» **PROBLEM 1**:
In two sentences, what does the article about the hospital lawsuit below report?
» **PROBLEM 2**:
Which people does the article about the hospital lawsuit below name?
» **PROBLEM 3**:
Write the next paragraph of the article about the hospital lawsuit below, picking up after its final sentence.

» **TEXT SHOWN**:
● ● ● ● ●

Hospital, physician unable to comment about lawsuit
Community Memorial Hospital (CMH) Administrator/CEO Rick Breuer declined to comment Tuesday on the substance of a lawsuit filed against the hospital and emergency room physician Peter T. Olsen.
Pakistani exchange student Shahzaib Bajwa, who went into a coma following a Nov. 13 traffic accident near Cloquet, is suing Olsen — the doctor who originally treated him — as well as CMH where the treatment took place.
Breuer did state that the hospital and Olsen did not receive the summons until Monday, despite the fact the lawsuit was filed in U.S. District Court in Duluth on Friday. He added that up until that time, Bajwa’s family members hadn’t had any conversations regarding the issue with the hospital or Dr. Olsen and he called the sudden receipt of the summons “unusual.”
Breuer explained the hospital has 21 days from the time the summons was received to respond, so he is unable to comment on any pending litigation.
According to the report of the accident, Bajwa, also known as Zaib, had been a passenger in a vehicle that hit a deer on Interstate 35 near State Highway 210. The lawsuit claims that Olsen “failed to timely establish and ensure that Zaib Bajwa had an adequate and unobstructed airway,” allegedly leading to a lack of oxygen reaching his brain.
Bajwa, who was a student at the University of Wisconsin-Superior, was taken to CMH after the accident where he reportedly went into cardiac arrest in the emergency room. He was then transported to Essentia-St. Mary’s Medical Center in a coma.
The accident later made news earlier this year when his family feared Bajwa would be sent back to Pakistan while still in a coma after his student visa expired on Feb. 28. But after discussions that involved the Pakistani Consulate in Chicago, the Pakistani Embassy in Washington, D.C. and the U.S. State Department, Bajwa was allowed to remain in Duluth for treatment.

● ● ● ● ●

» **EXTRACTED DATA**:
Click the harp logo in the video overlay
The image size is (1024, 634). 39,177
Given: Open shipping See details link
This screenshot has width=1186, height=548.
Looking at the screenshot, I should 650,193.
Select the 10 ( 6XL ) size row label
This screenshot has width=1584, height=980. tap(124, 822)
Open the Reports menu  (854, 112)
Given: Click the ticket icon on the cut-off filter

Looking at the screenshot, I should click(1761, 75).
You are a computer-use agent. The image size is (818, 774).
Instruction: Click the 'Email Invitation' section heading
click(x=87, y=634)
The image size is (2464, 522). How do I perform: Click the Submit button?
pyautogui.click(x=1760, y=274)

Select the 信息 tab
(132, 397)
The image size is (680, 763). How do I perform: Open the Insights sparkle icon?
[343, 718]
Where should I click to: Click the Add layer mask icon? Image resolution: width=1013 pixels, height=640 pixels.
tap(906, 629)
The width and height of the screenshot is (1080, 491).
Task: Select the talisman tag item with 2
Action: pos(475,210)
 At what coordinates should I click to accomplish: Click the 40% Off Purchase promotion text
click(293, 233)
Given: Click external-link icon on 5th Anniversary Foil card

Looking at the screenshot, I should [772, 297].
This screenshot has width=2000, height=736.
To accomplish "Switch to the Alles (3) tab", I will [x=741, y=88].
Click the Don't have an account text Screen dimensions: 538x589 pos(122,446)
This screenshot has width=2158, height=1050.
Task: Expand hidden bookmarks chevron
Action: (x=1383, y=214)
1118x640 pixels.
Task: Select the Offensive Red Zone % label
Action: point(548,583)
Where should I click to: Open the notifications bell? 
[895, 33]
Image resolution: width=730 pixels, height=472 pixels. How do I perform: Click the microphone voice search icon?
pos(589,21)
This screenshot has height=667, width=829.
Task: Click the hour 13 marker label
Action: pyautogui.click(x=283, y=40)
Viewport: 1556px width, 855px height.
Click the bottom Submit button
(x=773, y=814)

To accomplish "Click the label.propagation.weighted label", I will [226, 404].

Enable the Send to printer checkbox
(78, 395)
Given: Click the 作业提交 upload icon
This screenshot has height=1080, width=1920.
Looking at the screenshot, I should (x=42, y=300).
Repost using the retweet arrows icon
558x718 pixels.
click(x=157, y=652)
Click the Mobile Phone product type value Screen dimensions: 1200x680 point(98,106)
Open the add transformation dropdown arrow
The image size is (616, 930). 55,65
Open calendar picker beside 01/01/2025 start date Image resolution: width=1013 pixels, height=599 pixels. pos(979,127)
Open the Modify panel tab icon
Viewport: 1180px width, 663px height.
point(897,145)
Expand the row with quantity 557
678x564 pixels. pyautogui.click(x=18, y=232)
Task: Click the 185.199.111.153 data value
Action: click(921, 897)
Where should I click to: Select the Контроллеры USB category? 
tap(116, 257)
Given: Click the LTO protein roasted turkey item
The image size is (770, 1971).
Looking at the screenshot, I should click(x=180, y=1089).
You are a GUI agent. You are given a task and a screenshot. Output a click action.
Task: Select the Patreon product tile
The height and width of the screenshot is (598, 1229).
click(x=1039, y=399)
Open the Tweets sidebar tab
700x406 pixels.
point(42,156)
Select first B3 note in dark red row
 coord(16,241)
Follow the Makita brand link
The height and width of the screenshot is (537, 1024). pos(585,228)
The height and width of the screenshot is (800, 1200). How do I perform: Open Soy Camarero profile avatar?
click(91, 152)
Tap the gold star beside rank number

● ● ● ● ●

» **EXERCISE RESPONSE 1**:
Shahzaib Bajwa, a Pakistani exchange student who went into a coma after a Nov. 13 traffic accident near Cloquet, is suing Community Memorial Hospital and emergency room physician Peter T. Olsen, claiming Olsen failed to timely ensure he had an adequate and unobstructed airway. CEO Rick Breuer declined to comment on the substance of the suit, saying the hospital has 21 days to respond to the summons it received Monday.

» **EXERCISE RESPONSE 2**:
Rick Breuer, Peter T. Olsen, Shahzaib Bajwa (also known as Zaib)

» **EXERCISE RESPONSE 3**:
In an interview on Saturday, Bajwa’s attorney, Paul Schweiger of Duluth, stated that Bajwa has been moved to a nursing/rehabilitative care facility in Duluth and is in a state of “intermittent cognition.” He cannot speak, Schweiger said, but he can follow movements with his eyes.
The lawsuit asks for compensation for medical expenses past and future, past wage loss and future reduced earning capacity, and for future pain, functional disability and emotional distress.
Breuer clarified that the dollar amount of the the requested settlement was incorrect as previously published. He said that a similar lawsuit filed in state court would establish that if the claim is more than $50,000, the claimant has the right to request a trial. In a case such as this one, which has been filed in U.S. district court, any claim in excess of $75,000 can go to trial if requested. He said that particular dividing line has nothing more to do with the specific amount actually being requested as compensation.That amount has not yet been released publicly.
“I am counting on the fact that there will be a day in the future when we can talk about this,” concluded Breuer of the case.